Collecting Information

I am trying to be complete in my coverage of Pamela's reading, oral narration, graphic organizers, and written narration of Chapter 3 of Miracles on Maple Hill. Here is a quick recap: before reading one word from this chapter, we reviewed and recalled earlier readings by having Pamela ask her own questions. Then, we did our typical language arts cycle and Pamela filled out some setting sheets.

In this session, Pamela started off by working on another graphic organizer for setting, pictured below and covered in the video clip below the picture. Earlier in this session, we reviewed and recalled the previous reading.
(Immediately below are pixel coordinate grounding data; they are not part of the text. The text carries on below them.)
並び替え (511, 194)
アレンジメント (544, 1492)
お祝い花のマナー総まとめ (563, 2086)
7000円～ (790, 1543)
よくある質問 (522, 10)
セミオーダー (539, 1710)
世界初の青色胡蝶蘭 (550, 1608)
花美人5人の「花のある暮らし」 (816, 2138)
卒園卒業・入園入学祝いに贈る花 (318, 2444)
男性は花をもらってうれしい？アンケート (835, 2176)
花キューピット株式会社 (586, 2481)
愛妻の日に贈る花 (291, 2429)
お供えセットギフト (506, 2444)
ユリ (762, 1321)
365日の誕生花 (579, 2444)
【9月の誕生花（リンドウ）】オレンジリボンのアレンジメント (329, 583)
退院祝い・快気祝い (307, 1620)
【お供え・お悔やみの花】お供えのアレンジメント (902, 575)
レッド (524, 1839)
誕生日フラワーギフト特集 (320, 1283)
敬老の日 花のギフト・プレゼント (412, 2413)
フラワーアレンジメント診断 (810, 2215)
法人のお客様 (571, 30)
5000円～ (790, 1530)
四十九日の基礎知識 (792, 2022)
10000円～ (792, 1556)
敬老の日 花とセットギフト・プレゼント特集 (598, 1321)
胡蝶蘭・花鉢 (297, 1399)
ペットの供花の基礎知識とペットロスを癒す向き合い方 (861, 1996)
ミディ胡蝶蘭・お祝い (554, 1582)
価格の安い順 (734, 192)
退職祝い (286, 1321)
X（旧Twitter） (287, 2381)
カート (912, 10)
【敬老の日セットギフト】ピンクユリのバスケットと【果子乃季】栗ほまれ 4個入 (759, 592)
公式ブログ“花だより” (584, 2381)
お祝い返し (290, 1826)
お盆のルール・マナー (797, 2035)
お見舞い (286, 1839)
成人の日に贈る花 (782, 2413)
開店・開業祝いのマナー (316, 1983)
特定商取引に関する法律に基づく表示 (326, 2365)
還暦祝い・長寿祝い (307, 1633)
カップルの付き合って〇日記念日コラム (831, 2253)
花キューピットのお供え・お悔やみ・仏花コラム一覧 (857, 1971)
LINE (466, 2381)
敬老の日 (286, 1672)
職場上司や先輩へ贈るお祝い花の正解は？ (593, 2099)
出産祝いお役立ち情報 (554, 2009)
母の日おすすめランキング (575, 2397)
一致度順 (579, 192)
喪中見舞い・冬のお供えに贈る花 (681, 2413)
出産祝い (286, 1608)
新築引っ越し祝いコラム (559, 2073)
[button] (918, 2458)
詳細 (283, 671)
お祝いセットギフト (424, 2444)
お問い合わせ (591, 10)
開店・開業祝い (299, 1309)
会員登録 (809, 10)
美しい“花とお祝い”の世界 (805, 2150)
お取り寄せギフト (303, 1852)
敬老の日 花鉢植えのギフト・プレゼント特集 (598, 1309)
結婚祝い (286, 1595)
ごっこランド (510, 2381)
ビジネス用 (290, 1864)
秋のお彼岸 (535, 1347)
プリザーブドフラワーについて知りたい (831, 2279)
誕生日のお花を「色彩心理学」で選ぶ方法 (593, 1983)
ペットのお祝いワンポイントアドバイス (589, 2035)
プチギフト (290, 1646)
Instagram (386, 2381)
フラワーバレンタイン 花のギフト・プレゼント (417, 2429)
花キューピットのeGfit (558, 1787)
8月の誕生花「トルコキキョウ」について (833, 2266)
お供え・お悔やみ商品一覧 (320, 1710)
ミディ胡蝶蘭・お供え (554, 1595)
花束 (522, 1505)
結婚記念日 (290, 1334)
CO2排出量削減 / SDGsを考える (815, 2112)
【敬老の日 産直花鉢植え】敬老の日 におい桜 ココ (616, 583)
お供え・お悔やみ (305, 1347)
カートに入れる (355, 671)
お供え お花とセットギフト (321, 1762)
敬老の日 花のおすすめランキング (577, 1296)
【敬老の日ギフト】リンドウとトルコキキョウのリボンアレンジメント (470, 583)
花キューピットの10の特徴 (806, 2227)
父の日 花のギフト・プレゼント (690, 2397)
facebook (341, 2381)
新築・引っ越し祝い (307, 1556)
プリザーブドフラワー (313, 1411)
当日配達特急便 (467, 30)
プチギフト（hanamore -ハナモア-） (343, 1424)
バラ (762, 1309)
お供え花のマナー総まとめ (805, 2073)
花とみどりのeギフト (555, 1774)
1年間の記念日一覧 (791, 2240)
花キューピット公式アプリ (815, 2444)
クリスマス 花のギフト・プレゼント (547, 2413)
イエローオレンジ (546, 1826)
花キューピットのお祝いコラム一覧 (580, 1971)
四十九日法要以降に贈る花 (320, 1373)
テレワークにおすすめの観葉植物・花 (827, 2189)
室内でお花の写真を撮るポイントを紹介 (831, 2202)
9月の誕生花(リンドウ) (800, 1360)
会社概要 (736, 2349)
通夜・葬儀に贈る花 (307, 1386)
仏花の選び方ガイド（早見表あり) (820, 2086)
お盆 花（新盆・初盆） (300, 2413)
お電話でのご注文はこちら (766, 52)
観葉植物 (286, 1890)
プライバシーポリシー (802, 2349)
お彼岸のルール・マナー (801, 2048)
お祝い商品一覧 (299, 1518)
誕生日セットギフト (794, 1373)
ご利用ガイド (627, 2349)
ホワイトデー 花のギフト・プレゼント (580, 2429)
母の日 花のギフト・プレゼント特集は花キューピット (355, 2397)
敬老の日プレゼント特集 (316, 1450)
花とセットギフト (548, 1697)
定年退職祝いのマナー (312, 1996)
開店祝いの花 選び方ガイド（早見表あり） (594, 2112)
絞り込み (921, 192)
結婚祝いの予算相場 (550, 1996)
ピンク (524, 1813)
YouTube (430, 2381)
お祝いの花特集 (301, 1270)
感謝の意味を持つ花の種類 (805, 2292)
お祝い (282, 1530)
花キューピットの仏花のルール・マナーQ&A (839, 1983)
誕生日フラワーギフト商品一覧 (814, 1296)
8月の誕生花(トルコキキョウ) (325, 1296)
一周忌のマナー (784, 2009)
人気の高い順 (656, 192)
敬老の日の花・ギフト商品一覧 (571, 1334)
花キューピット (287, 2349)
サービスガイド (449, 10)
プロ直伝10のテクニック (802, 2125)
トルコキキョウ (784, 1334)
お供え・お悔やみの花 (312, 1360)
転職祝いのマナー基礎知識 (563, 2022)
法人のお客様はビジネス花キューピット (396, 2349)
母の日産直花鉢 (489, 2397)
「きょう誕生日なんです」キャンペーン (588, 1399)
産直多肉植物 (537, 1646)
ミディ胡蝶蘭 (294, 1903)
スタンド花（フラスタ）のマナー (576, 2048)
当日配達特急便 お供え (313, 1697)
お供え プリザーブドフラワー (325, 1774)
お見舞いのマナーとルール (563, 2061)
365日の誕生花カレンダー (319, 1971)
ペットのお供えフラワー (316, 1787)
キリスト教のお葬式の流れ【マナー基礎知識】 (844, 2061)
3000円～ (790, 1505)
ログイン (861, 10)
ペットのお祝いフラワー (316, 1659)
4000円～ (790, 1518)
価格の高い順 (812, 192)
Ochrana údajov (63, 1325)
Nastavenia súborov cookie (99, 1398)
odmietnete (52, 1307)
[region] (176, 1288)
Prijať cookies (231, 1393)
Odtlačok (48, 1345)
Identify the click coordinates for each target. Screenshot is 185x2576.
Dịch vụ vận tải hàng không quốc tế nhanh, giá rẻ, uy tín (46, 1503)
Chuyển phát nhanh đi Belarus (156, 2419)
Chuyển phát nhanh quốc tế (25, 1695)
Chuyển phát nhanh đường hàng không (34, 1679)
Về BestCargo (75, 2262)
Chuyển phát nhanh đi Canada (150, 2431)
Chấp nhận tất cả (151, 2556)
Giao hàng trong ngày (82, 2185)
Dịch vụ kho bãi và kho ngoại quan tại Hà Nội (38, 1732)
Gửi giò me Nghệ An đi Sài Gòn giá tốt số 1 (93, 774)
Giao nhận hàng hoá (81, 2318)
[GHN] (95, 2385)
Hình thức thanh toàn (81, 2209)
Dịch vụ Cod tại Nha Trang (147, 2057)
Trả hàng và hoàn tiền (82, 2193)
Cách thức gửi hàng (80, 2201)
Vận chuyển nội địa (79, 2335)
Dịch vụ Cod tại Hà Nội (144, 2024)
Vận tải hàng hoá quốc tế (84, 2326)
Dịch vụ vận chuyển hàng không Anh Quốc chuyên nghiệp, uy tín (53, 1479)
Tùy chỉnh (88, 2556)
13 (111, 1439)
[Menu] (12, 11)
I edited out the redirection I gave Pamela because I posted it elsewhere. Out of thirty minutes of recording, I spent three minutes redirecting her. She rarely does this and I think two things threw her off: (1) her dad worked at home that day and (2) he spent about ten minutes drumming (yes, rock and roll band drums) at the other end of the house!




Then, we transitioned to a fact sheet about mice, pictured below and shown in the recording below that.

2 comments:

JamBerry said...

These posts are so fantastic! Thanks for taking the time to blog them!
Could you tell me how long you may spend on a chapter? I guess the right answer is, "As long as it takes," but how long does it (or may it, or should it?) take??

walking said...

This chapter had nine pages of text, written at a fifth or sixth grade level. I broke the readings into three days plus another day to do the written narration. I try to plan 20 minutes for Pamela to read and narrate one day's worth of work in a book for which I am not doing graphic organizers and written narration (The Brendan Voyage, The Endless Steppe, The Story of the Trapp Family Singers). It usually takes 30 to 40 minutes if we are taking time to do the graphic organizer.

For one chapter of this book (Miracles on Maple Hill), Pamela spends about 60 minutes reading and narrating, 30 to 60 minutes working on graphic organizers, and 20 minutes typing the written narration.

I think you will be pleased when you see how well Pamela types her narrations from memory!